**Data section:**
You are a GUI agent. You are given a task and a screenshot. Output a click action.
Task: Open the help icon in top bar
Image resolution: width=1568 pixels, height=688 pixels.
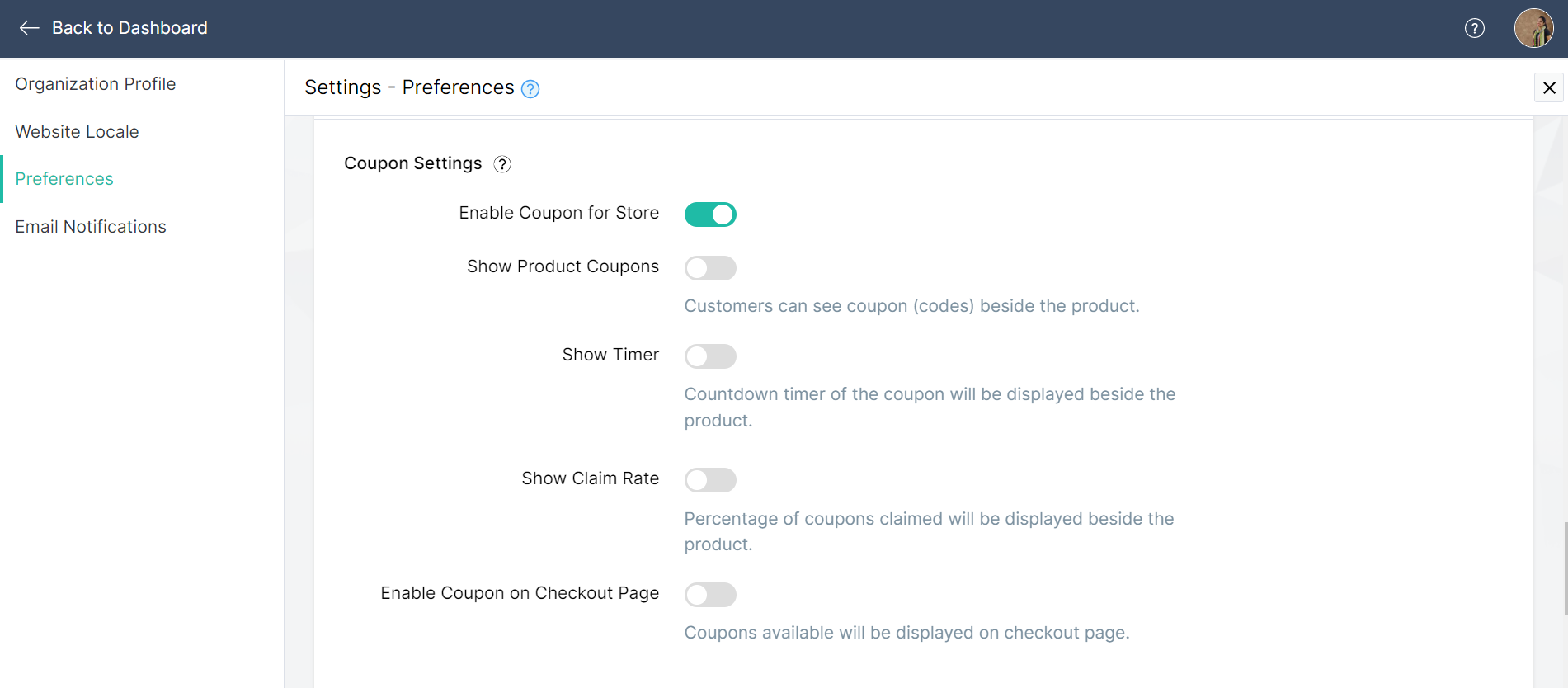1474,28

==

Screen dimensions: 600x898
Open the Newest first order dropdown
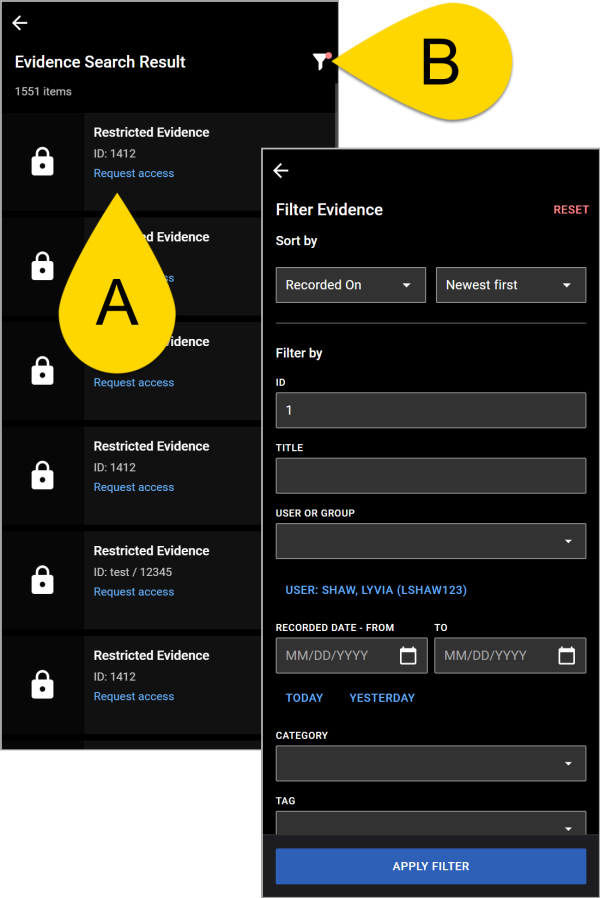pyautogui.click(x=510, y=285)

==

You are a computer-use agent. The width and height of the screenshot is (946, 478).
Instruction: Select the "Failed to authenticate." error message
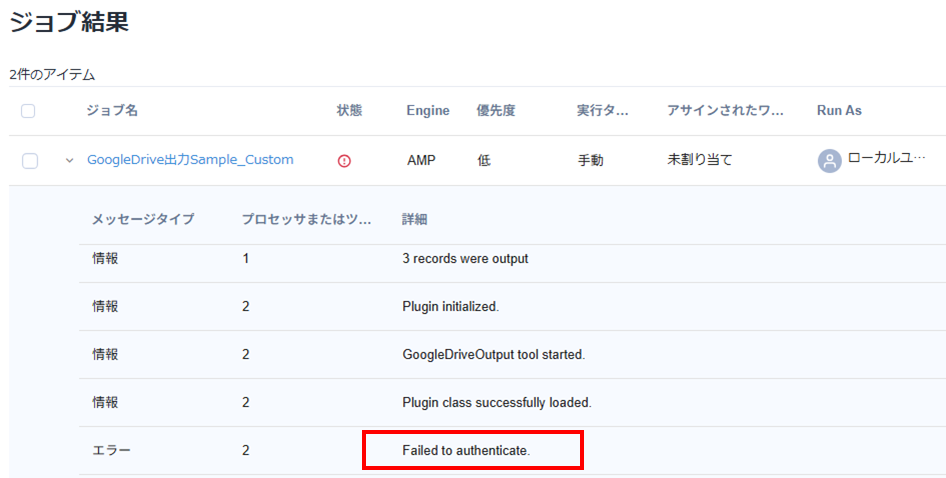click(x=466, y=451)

**Task instructions:**
Report how many lines in the material contain the word "screenshot", writing the number and nothing more.

**Your solution:**
2